EXERCISE DIRECTIONS = The response must restate the data exactly, with nothing left out.

+++++

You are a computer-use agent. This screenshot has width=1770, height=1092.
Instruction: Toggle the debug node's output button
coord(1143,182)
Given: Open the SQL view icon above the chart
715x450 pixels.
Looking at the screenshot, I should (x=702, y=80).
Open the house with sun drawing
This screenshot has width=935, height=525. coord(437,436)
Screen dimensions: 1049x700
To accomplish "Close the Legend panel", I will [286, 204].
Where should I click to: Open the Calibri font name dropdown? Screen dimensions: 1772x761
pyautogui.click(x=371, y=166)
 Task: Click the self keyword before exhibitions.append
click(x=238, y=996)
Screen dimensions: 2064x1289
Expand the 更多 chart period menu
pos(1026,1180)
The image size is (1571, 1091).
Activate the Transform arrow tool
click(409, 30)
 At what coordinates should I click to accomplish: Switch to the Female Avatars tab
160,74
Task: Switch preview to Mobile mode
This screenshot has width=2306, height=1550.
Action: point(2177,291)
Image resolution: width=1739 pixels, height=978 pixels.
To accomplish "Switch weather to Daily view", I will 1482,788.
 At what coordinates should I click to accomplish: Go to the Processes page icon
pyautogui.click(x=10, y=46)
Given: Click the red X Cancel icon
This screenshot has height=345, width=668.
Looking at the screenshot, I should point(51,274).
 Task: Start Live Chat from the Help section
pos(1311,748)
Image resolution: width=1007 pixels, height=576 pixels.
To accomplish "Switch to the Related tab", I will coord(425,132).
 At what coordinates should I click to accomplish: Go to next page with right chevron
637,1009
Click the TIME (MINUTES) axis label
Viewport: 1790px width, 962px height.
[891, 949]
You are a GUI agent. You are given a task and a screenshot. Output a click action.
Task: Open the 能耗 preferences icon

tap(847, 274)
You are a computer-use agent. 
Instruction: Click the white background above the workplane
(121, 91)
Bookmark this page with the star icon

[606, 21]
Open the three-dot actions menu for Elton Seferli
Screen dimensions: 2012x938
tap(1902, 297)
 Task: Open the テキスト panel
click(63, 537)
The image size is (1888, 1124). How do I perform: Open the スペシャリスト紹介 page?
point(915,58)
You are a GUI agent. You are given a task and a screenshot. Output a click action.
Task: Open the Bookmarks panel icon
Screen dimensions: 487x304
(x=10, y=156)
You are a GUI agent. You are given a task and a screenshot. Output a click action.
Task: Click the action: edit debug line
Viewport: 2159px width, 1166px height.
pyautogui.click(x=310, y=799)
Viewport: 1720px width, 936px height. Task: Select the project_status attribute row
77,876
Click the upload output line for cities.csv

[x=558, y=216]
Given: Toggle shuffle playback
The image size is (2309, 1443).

+++++

ANSWER FOR THIS EXERCISE =
You are a computer-use agent. This screenshot has width=1770, height=1092.
Instruction: Toggle the debug node's output button
coord(1143,182)
Given: Open the SQL view icon above the chart
715x450 pixels.
Looking at the screenshot, I should (x=702, y=80).
Open the house with sun drawing
This screenshot has width=935, height=525. coord(437,436)
Screen dimensions: 1049x700
To accomplish "Close the Legend panel", I will [286, 204].
Where should I click to: Open the Calibri font name dropdown? Screen dimensions: 1772x761
pyautogui.click(x=371, y=166)
 Task: Click the self keyword before exhibitions.append
click(x=238, y=996)
Screen dimensions: 2064x1289
Expand the 更多 chart period menu
pos(1026,1180)
The image size is (1571, 1091).
Activate the Transform arrow tool
click(409, 30)
 At what coordinates should I click to accomplish: Switch to the Female Avatars tab
160,74
Task: Switch preview to Mobile mode
This screenshot has width=2306, height=1550.
Action: point(2177,291)
Image resolution: width=1739 pixels, height=978 pixels.
To accomplish "Switch weather to Daily view", I will 1482,788.
 At what coordinates should I click to accomplish: Go to the Processes page icon
pyautogui.click(x=10, y=46)
Given: Click the red X Cancel icon
This screenshot has height=345, width=668.
Looking at the screenshot, I should point(51,274).
 Task: Start Live Chat from the Help section
pos(1311,748)
Image resolution: width=1007 pixels, height=576 pixels.
To accomplish "Switch to the Related tab", I will coord(425,132).
 At what coordinates should I click to accomplish: Go to next page with right chevron
637,1009
Click the TIME (MINUTES) axis label
Viewport: 1790px width, 962px height.
[891, 949]
You are a GUI agent. You are given a task and a screenshot. Output a click action.
Task: Open the 能耗 preferences icon

tap(847, 274)
You are a computer-use agent. 
Instruction: Click the white background above the workplane
(121, 91)
Bookmark this page with the star icon

[606, 21]
Open the three-dot actions menu for Elton Seferli
Screen dimensions: 2012x938
tap(1902, 297)
 Task: Open the テキスト panel
click(63, 537)
The image size is (1888, 1124). How do I perform: Open the スペシャリスト紹介 page?
point(915,58)
You are a GUI agent. You are given a task and a screenshot. Output a click action.
Task: Open the Bookmarks panel icon
Screen dimensions: 487x304
(x=10, y=156)
You are a GUI agent. You are given a task and a screenshot. Output a click action.
Task: Click the action: edit debug line
Viewport: 2159px width, 1166px height.
pyautogui.click(x=310, y=799)
Viewport: 1720px width, 936px height. Task: Select the project_status attribute row
77,876
Click the upload output line for cities.csv

[x=558, y=216]
Given: Toggle shuffle playback
The image size is (2309, 1443).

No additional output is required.